§ **Exercise directions**: Could you write out the line containing "Click 'Link de pago enviado' for TDS SRL" and all the lines below it in the data, exactly, through the final one and nothing else?

====== Extracted material ======

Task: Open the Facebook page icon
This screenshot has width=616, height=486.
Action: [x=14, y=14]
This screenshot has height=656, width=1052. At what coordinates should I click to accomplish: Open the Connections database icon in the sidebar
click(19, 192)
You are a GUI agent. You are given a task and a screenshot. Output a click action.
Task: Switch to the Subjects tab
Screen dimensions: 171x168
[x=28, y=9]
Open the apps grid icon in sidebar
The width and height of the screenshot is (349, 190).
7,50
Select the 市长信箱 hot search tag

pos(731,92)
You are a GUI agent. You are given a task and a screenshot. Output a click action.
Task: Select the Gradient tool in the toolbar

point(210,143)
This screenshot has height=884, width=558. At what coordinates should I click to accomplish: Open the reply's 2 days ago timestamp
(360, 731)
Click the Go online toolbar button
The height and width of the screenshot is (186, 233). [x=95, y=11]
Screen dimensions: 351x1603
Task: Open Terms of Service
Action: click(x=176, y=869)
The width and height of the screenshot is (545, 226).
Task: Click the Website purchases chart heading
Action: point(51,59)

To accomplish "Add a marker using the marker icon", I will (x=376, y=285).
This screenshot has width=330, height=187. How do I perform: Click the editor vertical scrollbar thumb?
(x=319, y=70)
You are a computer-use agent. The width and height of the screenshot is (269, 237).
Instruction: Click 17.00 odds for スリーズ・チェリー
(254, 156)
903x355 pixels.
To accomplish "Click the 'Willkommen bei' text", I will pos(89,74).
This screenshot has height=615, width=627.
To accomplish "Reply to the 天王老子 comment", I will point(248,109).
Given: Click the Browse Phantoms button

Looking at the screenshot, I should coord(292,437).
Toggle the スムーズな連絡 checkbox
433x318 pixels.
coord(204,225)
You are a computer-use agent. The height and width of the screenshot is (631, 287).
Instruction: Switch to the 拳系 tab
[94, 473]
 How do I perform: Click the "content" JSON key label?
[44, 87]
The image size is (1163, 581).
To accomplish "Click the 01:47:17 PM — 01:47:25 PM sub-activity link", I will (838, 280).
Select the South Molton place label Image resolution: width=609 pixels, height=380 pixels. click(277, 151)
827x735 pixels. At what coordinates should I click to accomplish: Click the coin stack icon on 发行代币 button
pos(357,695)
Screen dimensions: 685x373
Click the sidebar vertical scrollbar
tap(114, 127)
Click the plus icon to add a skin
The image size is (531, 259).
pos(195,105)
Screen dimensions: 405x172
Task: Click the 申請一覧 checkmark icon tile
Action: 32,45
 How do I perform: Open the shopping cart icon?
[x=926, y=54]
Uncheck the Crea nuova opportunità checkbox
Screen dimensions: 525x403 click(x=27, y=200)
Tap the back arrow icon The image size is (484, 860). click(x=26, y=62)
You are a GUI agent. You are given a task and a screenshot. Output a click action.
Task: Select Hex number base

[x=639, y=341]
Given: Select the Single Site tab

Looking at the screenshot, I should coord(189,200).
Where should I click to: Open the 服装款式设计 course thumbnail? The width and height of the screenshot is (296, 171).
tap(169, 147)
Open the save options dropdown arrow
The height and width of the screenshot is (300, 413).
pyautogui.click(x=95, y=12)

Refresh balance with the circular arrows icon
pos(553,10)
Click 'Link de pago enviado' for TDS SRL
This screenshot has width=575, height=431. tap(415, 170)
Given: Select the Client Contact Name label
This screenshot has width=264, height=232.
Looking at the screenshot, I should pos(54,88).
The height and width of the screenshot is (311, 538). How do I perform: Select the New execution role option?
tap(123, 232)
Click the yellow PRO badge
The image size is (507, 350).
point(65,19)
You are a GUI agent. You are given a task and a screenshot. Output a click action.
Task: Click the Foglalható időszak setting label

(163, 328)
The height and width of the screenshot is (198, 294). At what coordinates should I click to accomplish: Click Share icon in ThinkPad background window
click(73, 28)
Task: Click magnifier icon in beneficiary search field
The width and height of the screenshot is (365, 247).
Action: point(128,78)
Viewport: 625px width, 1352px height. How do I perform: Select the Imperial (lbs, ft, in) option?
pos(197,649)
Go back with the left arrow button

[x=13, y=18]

======

§ **Finished task**:
Click 'Link de pago enviado' for TDS SRL
This screenshot has width=575, height=431. tap(415, 170)
Given: Select the Client Contact Name label
This screenshot has width=264, height=232.
Looking at the screenshot, I should pos(54,88).
The height and width of the screenshot is (311, 538). How do I perform: Select the New execution role option?
tap(123, 232)
Click the yellow PRO badge
The image size is (507, 350).
point(65,19)
You are a GUI agent. You are given a task and a screenshot. Output a click action.
Task: Click the Foglalható időszak setting label

(163, 328)
The height and width of the screenshot is (198, 294). At what coordinates should I click to accomplish: Click Share icon in ThinkPad background window
click(73, 28)
Task: Click magnifier icon in beneficiary search field
The width and height of the screenshot is (365, 247).
Action: point(128,78)
Viewport: 625px width, 1352px height. How do I perform: Select the Imperial (lbs, ft, in) option?
pos(197,649)
Go back with the left arrow button

[x=13, y=18]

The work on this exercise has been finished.